§ Text:

Loft interior design in progress

I really like this… it has a nice visual appeal. :+1:

However, for me it looks too sterile or impersonal. Not like a home. There is no color. Everything seems to just blend into shades of beige.Even the art on the wall the same lamp shades, and the nick knacks.

Add some art with color… maybe the lamp shades into a different color… accent pillows on the sofa… A splash here and there would really give this a more homey feel to it.

Again, that is just my opinion for what it’s worth. :wink:

Yeah, table top would be no problem. It’s the foot:

Any advice on that one? :smiley:

I mean I know, I can play with the specific texture to texture it sort of OK… But it would need to be procedural for it to really work. I have tried it before, but it’s a lot of work, I am not sure it is worth it for this. And… procedural wood still looks a bit fake no matter what I do.

Mentioned before, but: lighting. (not looking for dingy)

Where I am right now, it’s a grey overcast day… so i totally recognize the lighting.

I really like the mute earth-tones in the design, but I believe this could be made much more appealing with a bright sunny day flooding in from the windows… having big areas of sunbeams contrasting with shadows and less illuminated areas.
:slight_smile: :sun_with_face:

edit:
Show me a bright sunny May day at 10am.
Then show me a December night at 10pm with only installed lighting to create a warm welcoming place.
:slight_smile:

Bear with me. If you were to find a table like you have in real life, and it was to be made of one solid piece, it would be from the trunk of the tree. Not only would you have a 100lb base, but as the trunk was shaped/sanded/sculpted, all you’d see is the growth rings as it went up toward the tabletop. You would not see something like a wood floor wrapping up. Below, assuming this trunk was taller, imagine working with it until it was the shape you want. It would be but stretched rings basically all the way up.

§ Questions:
a) In the loft interior design discussion, what shades does everything seem to blend into?
b) Reproduce the part of the loft interior design discussion starting with "Any advice on" and going on through "matter what I do.".
c) Carry on the loft interior design discussion from its last sentence.

§ Collected data:
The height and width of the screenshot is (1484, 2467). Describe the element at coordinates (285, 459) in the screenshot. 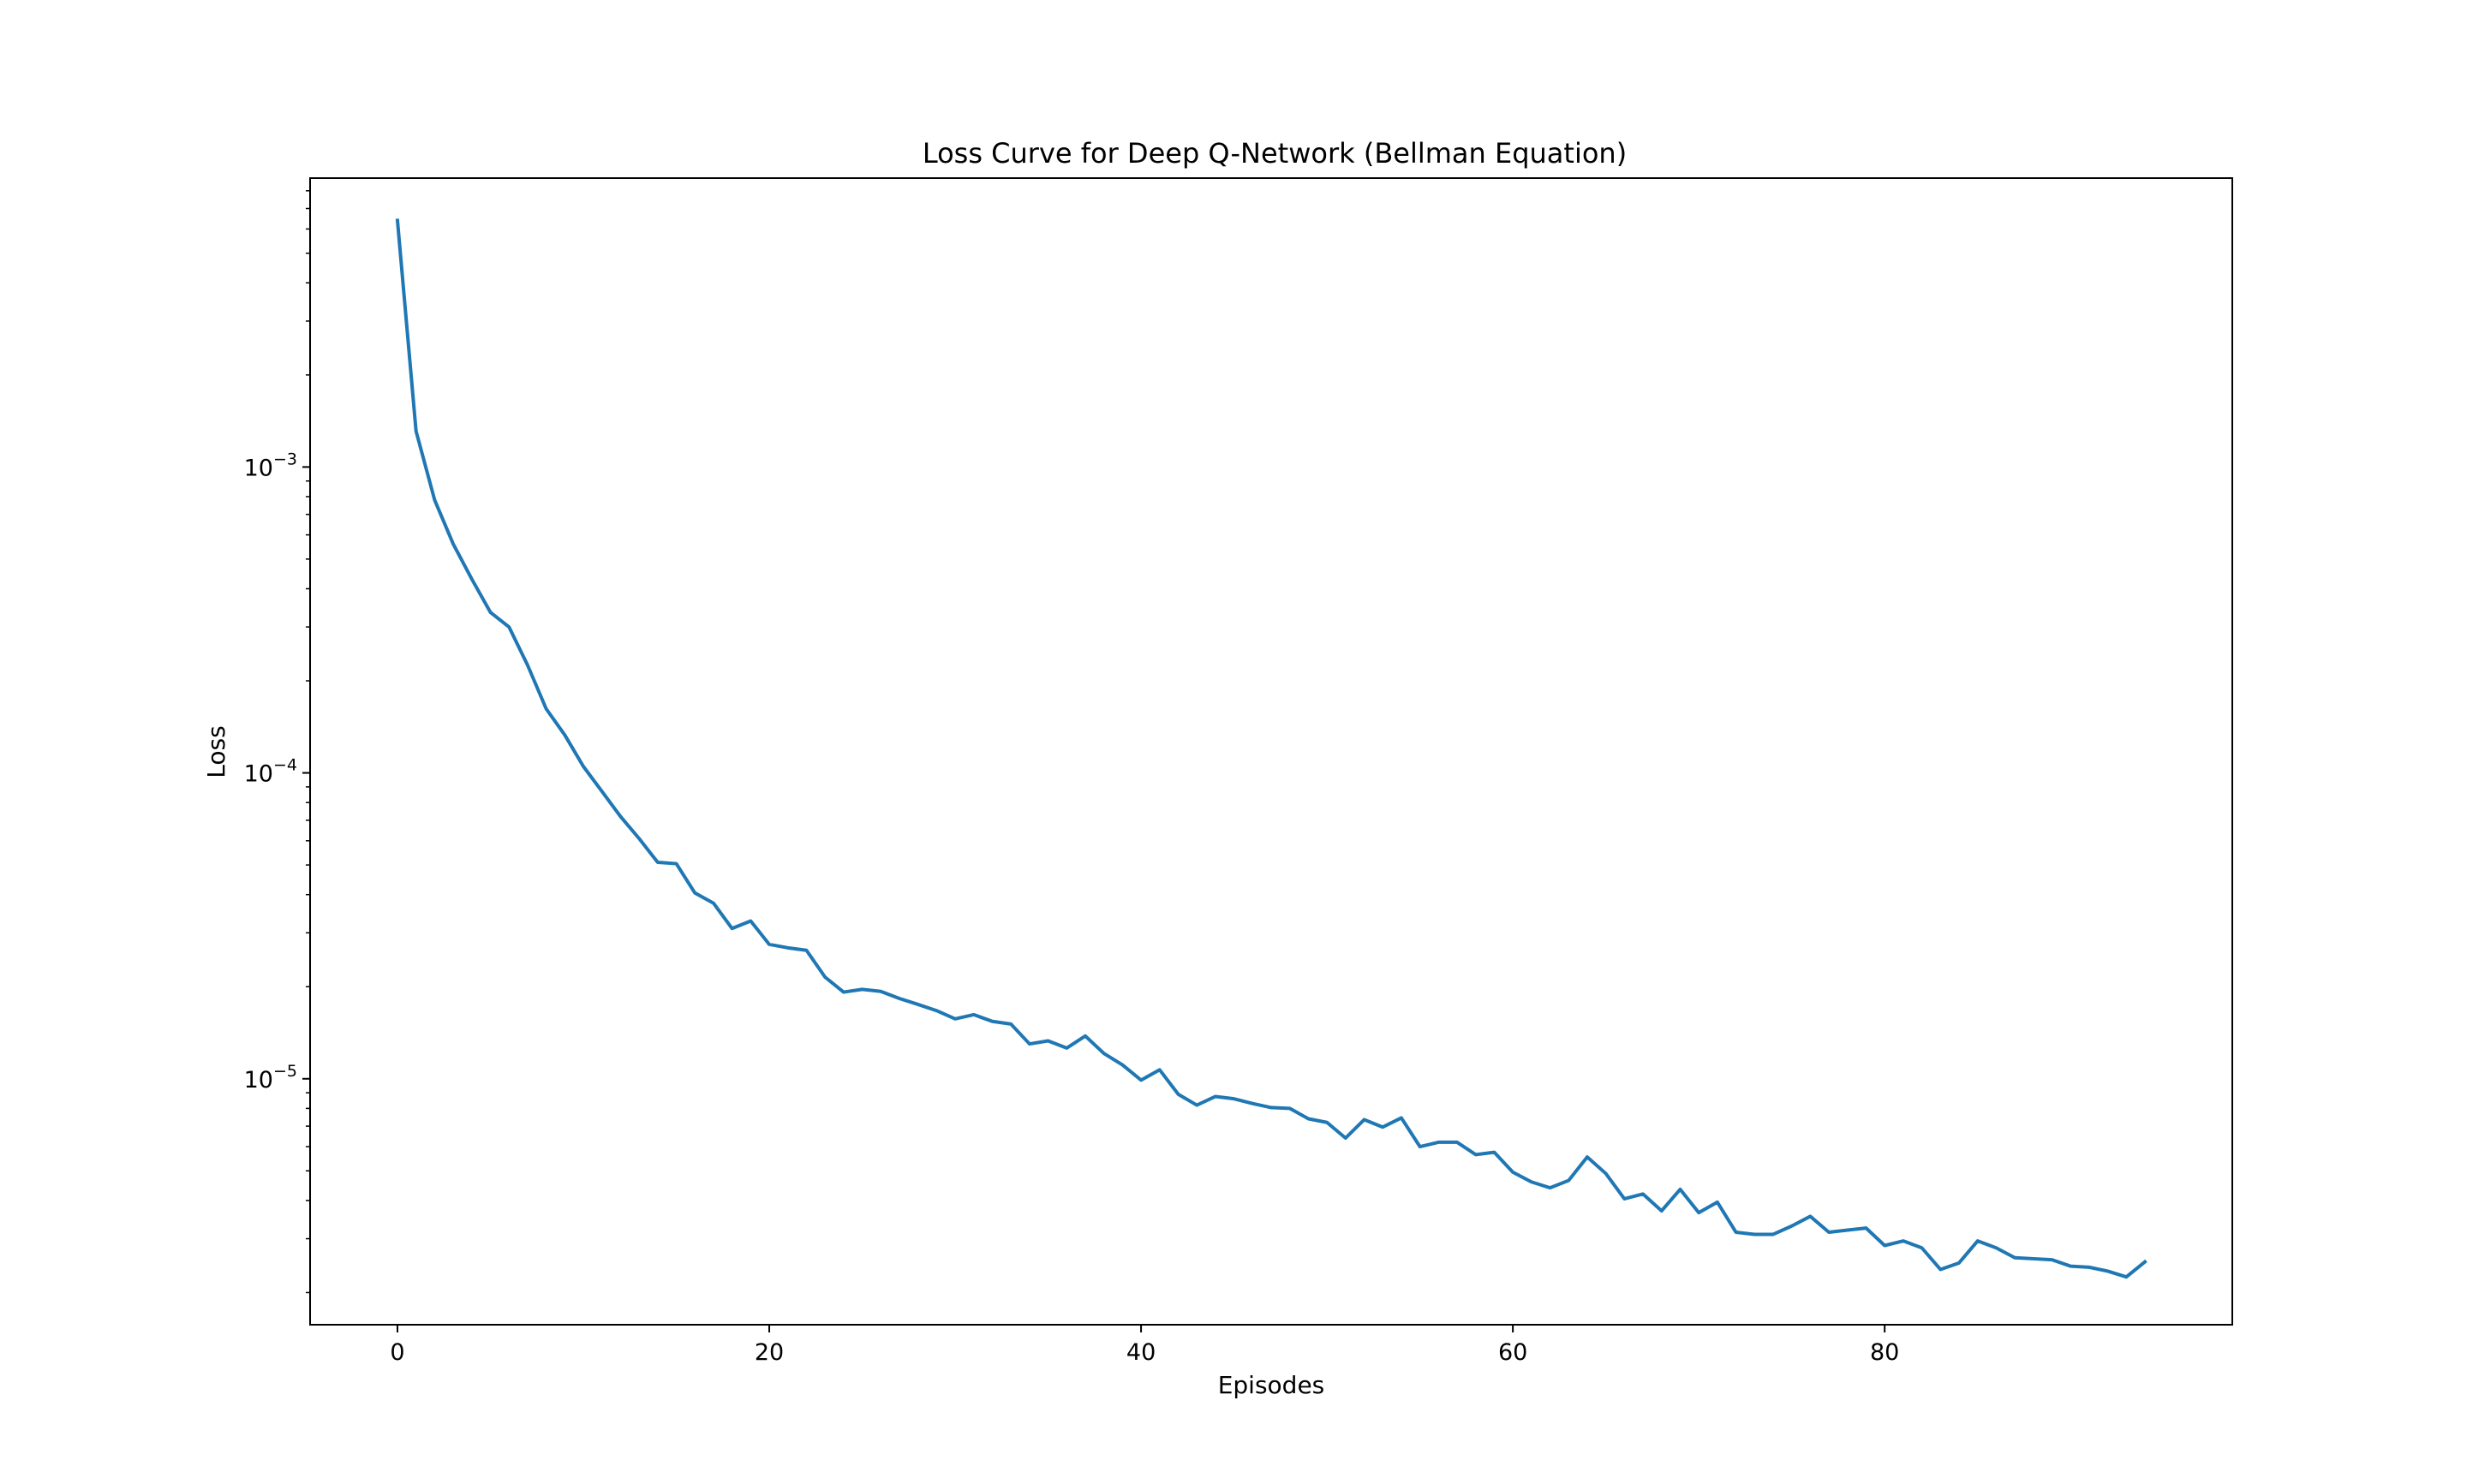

§ Answers by task:
a) Shades of beige.

b)
Any advice on that one? :smiley:

I mean I know, I can play with the specific texture to texture it sort of OK… But it would need to be procedural for it to really work. I have tried it before, but it’s a lot of work, I am not sure it is worth it for this. And… procedural wood still looks a bit fake no matter what I do.

c)
And given that little bit of practical logic, you also wouldn’t be able to have the tabletop be like you or I have without gluing wood planks together and having real unavoidable seams from different pieces of wood. BUT, to your base, wood can be soaked and bent to achieve impossible shapes that you could not get from the tree naturally by carving into it. So, maybe an option to stay practically valid and not imaginary would be to find real tables that utilize this soak/bend method and give you the ultimate shape you’re after. I made a terrible example, but maybe you can extrapolate what I mean. And you can still use the map project method preferably before you bend or slide along a curve.

Here’s render I made from an actual table.
image

Anyway, that’s my 75 cents.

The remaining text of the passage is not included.